Your final projects must be posted to your blogs by Monday, December 20th at 11:59 pm. As a precautionary measure, please email me any necessary materials by then, as well.

Tuesday, December 7, 2010

LET THE RIGHT ONE IN and “Childhood’s End: Let the Right One In and Other Deaths of Innocence” by John Calhoun

Please read the rest of LET THE RIGHT ONE IN and “Childhood’s End: Let the Right One In and Other Deaths of Innocence” by John Calhoun (on D2L) for this week. Below are a few questions we'll be exploring this week. Feel free to draw from them, or to develop your own questions. You should also feel free to respond to another student's post.

Your blogs will be due on Wednesday at 11:59 pm.

Your comments on other student blogs will be due by FRIDAY at 11:59.

For this week, students will NOT have to post in the discussion forums.

1) John Calhoun argues that Eli “is a repository of adult fears about children, who are so like us yet in crucial ways so different, who are both vulnerable and demanding, and in touch with the id in ways that can elicit great anxiety and discomfort, especially when sexual stirrings begin to take form” (27). What does Calhoun mean by this statement? Describe his survey of the way in which “the child” has been conceptualized throughout history. What sorts of changes, evolutions, and characterizations have the idea of “the child” gone through? What does the recent wave of “horror stories” concerning childhood say about our current culture and our anxieties towards children? How does this novel “trouble” our ideas of childhood and “innocence”?

2) For this blog, do some internet research on Freud’s idea of the “uncanny” or “unheimlich.” How could this concept relate to the novel and to this statement by Calhoun: “Parents and other adults are supposed to protect children, and their potential failure to do so can be a potent source of horror: for both children and adults” (27)?
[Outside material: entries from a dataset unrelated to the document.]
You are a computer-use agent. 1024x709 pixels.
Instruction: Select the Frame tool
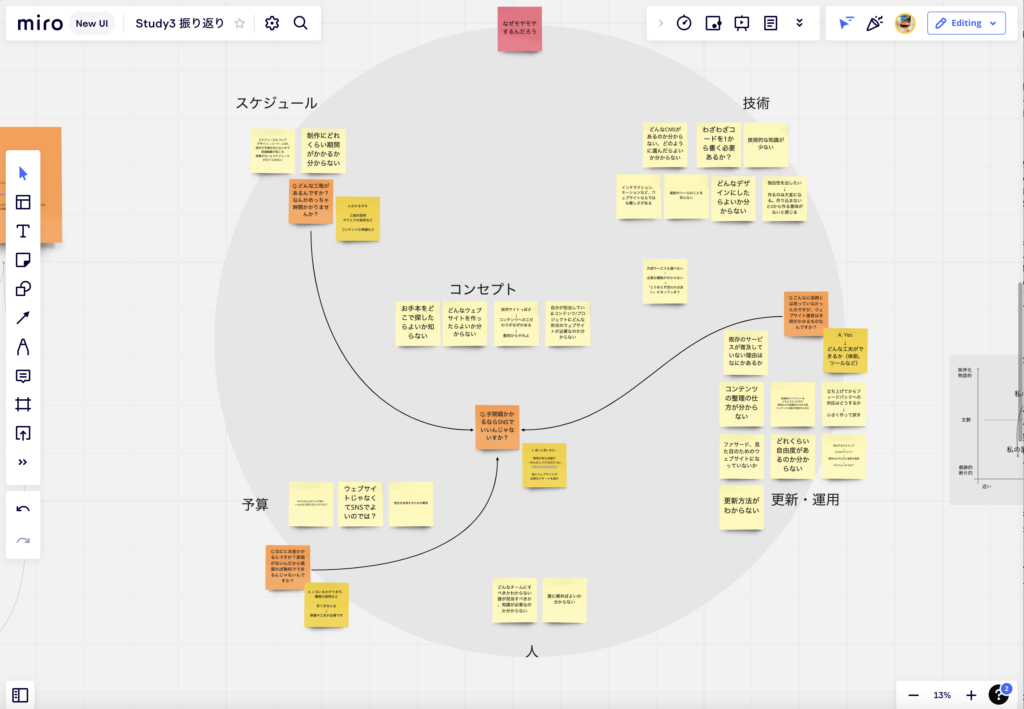[23, 404]
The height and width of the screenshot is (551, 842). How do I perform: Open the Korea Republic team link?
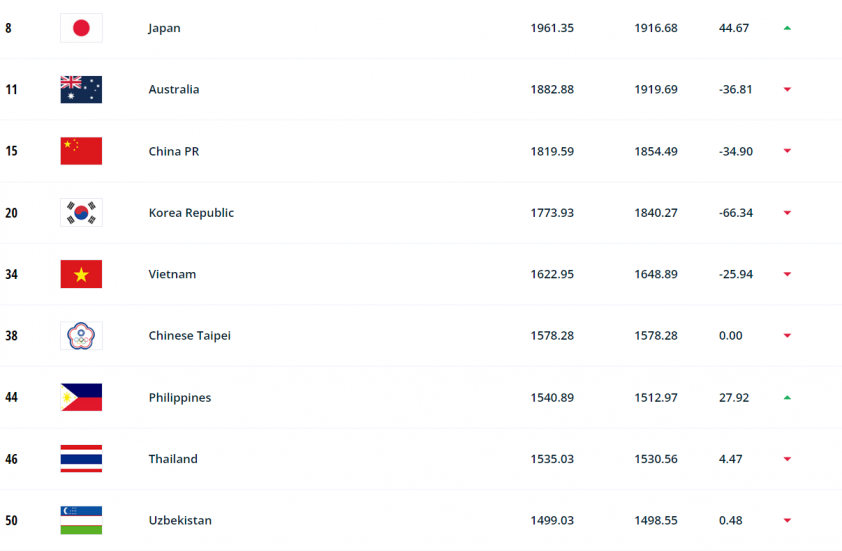tap(191, 213)
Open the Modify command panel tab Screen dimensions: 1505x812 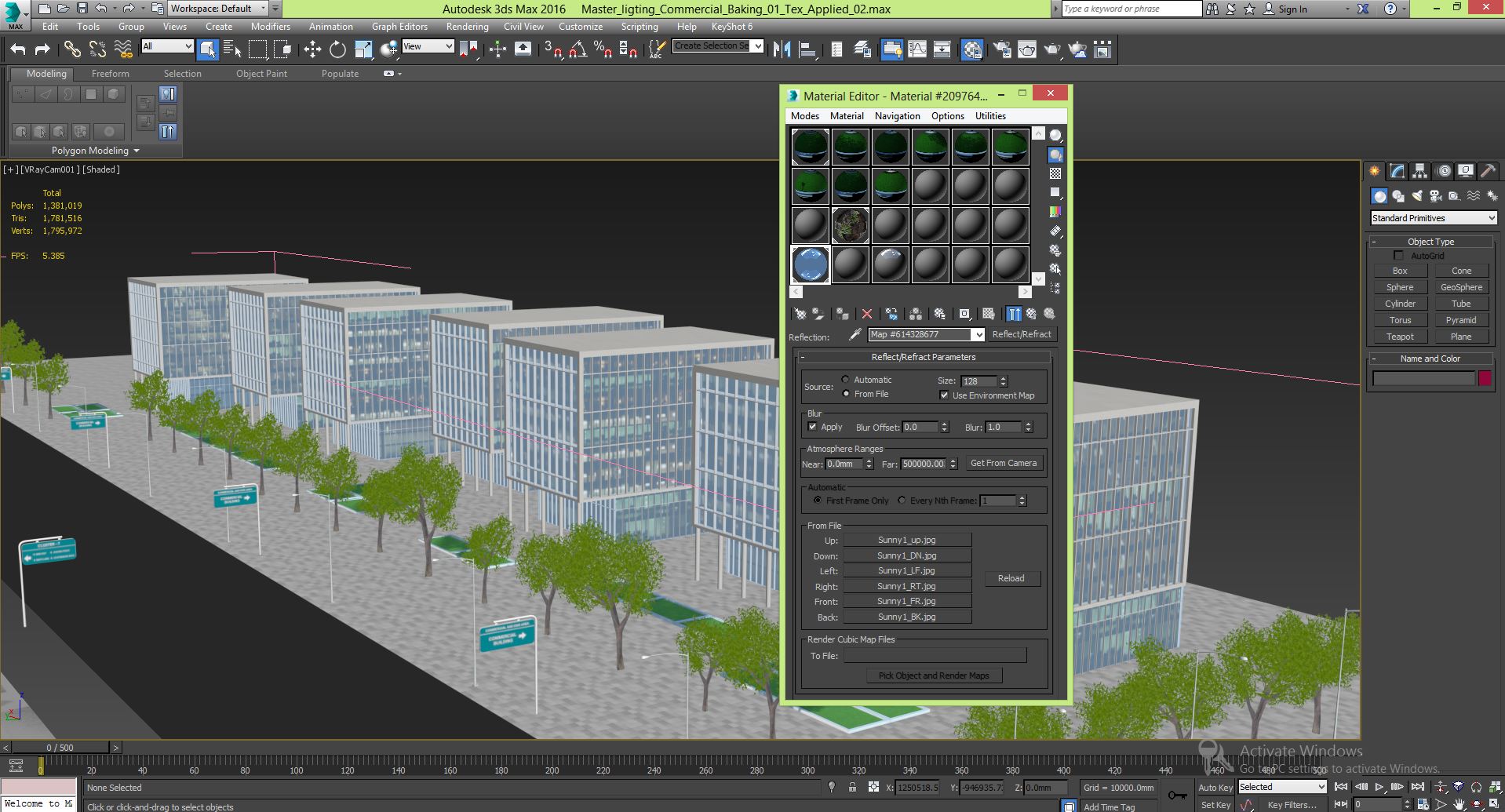point(1397,171)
3) Calhoun cites the director of the film version of LTROI as saying, ““Sweden was halfway behind the Iron Curtain,” and the grim, Soviet-era feel of the housing blocks where Oskar and Eli live conveys the sense of a failed community; few residents seem to venture outside, or have contact with their neighbors, and they certainly aren’t watching out for the local children. The only real communal feeling depicted is among a group of barflies who don’t even have a proper bar to frequent, so they hang out in a dreary Chinese restaurant. Mostly unemployed, these marginal figures are forgotten wards of a welfare state, and in their drunken late-night wanderings are easy targets for predation” (27). For this blog, explore some of the lives of these “marginal figures” and the break down of community in this novel. To what extent is the “vampire figure” a symptom of this breakdown in this and other novels?

4) Calhoun not only remarks about the way in which children have been conceptualized as “innocent,” but the way in which girls in particular are markedly constructed as “clean and sweet-smelling, not [having] matted hair and emanate foul orders like both Regan [from The Exorcist] and Eli” (30). How does this novel and other novels we’ve read redefine and “trouble” strict gender constructions? Furthermore, how does Eli’s ambiguous gender blur the boundaries in terms of identity? What is the significance of the shift in pronouns in the middle of the novel? How does it change the way in which we read the second half of the book?

5) For this blog, explore the character Tommy. What are his motivations in the novel?

6) At the end of the novel, Gunnar Holmberg, a police officer, describes Eli as “an angel,” but “hardly one from heaven” (471). How would you describe Eli? Is she/he an angel? A hero? How does this character push the boundaries of our ideas of the vampire? How is she different from other vampires we’ve read this semester?